Gadis itu kini nampak.. baik-baik saja.

Matanya kembali bersinar cerah, bibir tipisnya pun tersenyum manis begitu kakinya menjejak masuk ke sekolah.

“Kau benar baik-baik saja, Yun?” Jongin mengangkat alisnya melihat tingkah Yunhee yang sedikit mengkhawatirkan. Dia tidak sedang berakting kan tadi malam? Atau Jongin benar-benar akan marah jika ternyata ia sedang dikerjai.

Manik mata Yunhee melirik Jongin sekilas dan kembali tersenyum. “Aku baik-baik saja Jong. Kau sendiri?”

Apa-apaan sih gadis ini. Jongin menggeram kesal.

“Berhenti memalsukan senyummu, Yun!”

Keadaan seketika hening. Sepertinya suara Jongin terlalu kencang hingga para siswa yang sudah hadir di kelas langsung diam terbungkam lantaran terkejut.

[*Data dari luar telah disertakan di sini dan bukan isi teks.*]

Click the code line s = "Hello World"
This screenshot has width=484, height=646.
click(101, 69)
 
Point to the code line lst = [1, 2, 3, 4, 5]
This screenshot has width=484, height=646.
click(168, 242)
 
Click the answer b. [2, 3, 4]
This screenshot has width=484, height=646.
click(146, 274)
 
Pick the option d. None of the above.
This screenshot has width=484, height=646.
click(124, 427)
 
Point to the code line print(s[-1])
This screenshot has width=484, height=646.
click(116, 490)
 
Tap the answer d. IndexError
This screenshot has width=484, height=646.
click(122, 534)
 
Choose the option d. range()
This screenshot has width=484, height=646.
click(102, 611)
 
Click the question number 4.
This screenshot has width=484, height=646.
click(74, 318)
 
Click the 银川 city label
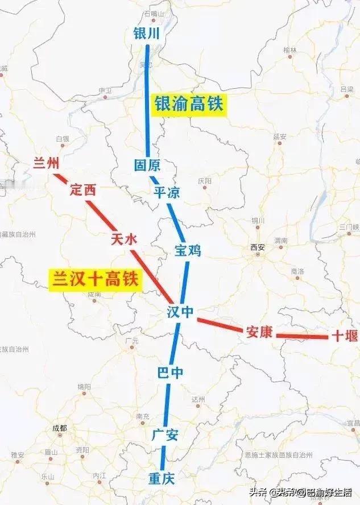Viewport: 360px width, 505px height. pyautogui.click(x=146, y=34)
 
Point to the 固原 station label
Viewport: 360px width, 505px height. pyautogui.click(x=147, y=165)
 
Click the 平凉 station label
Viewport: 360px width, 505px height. pyautogui.click(x=167, y=192)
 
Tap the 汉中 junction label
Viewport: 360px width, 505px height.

Sedang Jongin menatap Yunhee geram, gadis itu hanya mengerjap beberapa kali lalu menarik kedua sudut bibirnya sedikit. “Aku…” Tapi semua kata-katanya menggantung di langit-langit, membuatnya terdiam dalam kebisuan. Lidahnya kelu.

“Aku….”

“Bisakah kalian berhenti membuat kegaduhan?”

Tiba-tiba saja lelaki bertubuh semampai yang sedari tadi fokus dengan earphone-nya kini menoleh dan menatap tajam keduanya. Tangannya menggenggam earphone yang tadi menggantung di telinganya seraya bangkit berdiri dengan gaya malas-malasan.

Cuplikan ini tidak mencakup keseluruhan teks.